Sunday, August 3, 2008

The World's Biggest Flip-Flop

Anyone who thinks Barack Obama is the world's biggest flip-flop needs to look at Ted Thompson and the Green Bay Packers. All summer, Thompson has been steadfast in anointing Aaron Rodgers as the starting quarterback, refusing to give retired legend Brett Favre anything he wanted.

Rather than allow Favre to return and compete for the starting job, rather than trade Favre, rather than release Favre when he asked, Thompson did nothing. It was reminiscent of how our parents taught us how to deal with bullies in school: Ignore them, and eventually, they'll go away.

Only that never worked on bullies. And it didn't work on Favre.

The NFL will reinstate Favre on Monday, which is when the Packer great will return to Packers training camp. Green Bay management, which in recent weeks also had to deal with the holdout of running back Ryan Grant, did an about-face in offering Favre the chance to compete with Rodgers for the starting job.

C'mon, does anyone really think Rodgers can win this competition? Barring an injury to Favre, the starting job appears to have his name written all over it. Again.

Is this a PR move for the Packers, a chance to save some face after what has been a tumultuous and ill-handled summer? Yes, and it shows the Packers as an organization can't be trusted. Favre did force their hand, but in the future, when the Packers' front office says it's going to do something, I'll have a hard time believing them.
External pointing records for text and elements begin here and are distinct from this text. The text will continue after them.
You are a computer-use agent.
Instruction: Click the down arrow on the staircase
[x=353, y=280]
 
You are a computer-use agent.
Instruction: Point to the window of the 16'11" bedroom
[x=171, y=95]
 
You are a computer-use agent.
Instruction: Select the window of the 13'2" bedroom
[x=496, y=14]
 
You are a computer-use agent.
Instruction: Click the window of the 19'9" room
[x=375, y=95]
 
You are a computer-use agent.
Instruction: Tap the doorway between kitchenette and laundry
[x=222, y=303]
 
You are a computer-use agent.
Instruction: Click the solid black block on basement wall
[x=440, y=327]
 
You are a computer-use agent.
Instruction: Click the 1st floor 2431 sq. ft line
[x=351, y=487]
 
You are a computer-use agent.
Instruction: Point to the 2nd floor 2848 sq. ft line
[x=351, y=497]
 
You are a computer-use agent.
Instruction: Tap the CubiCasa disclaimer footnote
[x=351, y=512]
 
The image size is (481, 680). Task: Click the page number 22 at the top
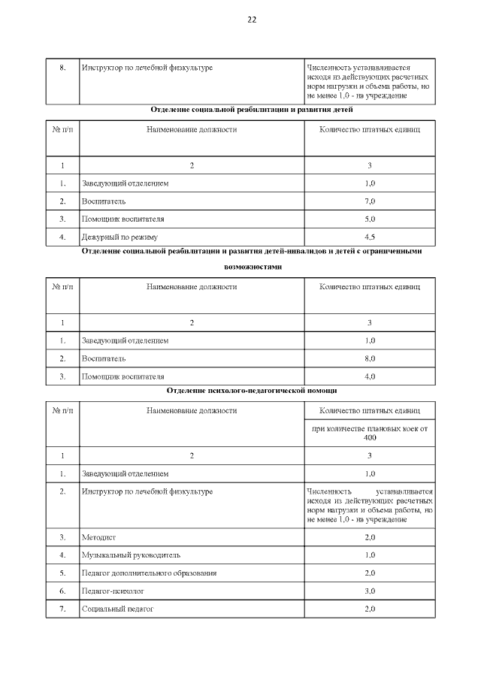(x=252, y=20)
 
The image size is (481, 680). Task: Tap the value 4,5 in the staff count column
(x=369, y=237)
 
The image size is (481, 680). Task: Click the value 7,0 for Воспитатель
(x=369, y=201)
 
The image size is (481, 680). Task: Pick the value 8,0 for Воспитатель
(x=369, y=358)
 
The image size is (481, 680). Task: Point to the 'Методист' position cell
(x=98, y=537)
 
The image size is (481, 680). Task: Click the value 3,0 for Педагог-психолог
(x=369, y=591)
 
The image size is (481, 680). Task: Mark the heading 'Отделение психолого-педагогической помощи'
(x=252, y=391)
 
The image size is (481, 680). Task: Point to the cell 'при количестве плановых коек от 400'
(x=369, y=433)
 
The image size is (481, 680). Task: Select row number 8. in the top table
(x=63, y=68)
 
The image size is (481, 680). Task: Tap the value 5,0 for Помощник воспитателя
(x=369, y=219)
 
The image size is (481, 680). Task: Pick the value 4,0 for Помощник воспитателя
(x=369, y=376)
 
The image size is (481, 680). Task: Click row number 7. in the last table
(x=63, y=609)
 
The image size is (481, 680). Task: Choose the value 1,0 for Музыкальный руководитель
(x=369, y=555)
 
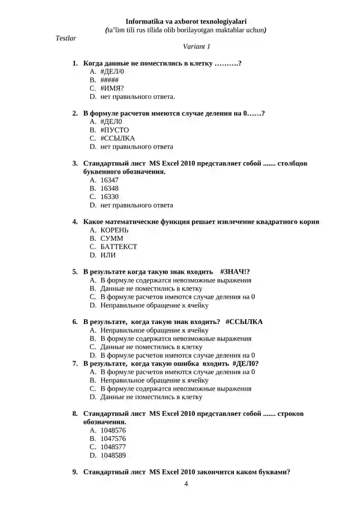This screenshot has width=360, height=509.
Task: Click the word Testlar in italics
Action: pos(66,38)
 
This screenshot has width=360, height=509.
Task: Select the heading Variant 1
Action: pos(197,46)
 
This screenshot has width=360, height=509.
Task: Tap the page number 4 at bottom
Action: pos(186,484)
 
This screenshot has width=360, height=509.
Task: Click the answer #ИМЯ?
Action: pos(112,88)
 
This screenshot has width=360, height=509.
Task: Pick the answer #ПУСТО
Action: pos(114,130)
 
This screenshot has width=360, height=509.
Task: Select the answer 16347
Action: pos(109,180)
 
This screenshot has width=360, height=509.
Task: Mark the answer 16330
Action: pos(109,197)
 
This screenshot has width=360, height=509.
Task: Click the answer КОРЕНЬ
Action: pos(114,230)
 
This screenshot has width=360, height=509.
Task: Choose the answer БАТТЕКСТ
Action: pos(119,247)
For the Packers, it was about Thompson's pride and ego. He wanted Rodgers -- his first draft pick as Green Bay's general manager -- to get the nod to validate himself. It didn't seem to matter which quarterback gave the Packers a better chance to win, it was all about what Thompson wanted.

As for the quarterback who gives Green Bay the best chance to win? Well, Rodgers wasn't the one who threw for over 4,100 yards in leading the Packers to a 13-3 record and within one game of the Super Bowl.

Favre made a mistake retiring when he did; even he admits that. But the best in their game reserve the right to leave on their own terms -- and that includes returning if they happen to change their minds. Favre is one of the game's best, and he deserves the chance to come back should he choose.

That the Packers did everything they could to make him stay away -- including an insulting $20 million "stay away" offer -- shows just what matters to the front office in Green Bay.

And apparently, winning football games isn't on that agenda.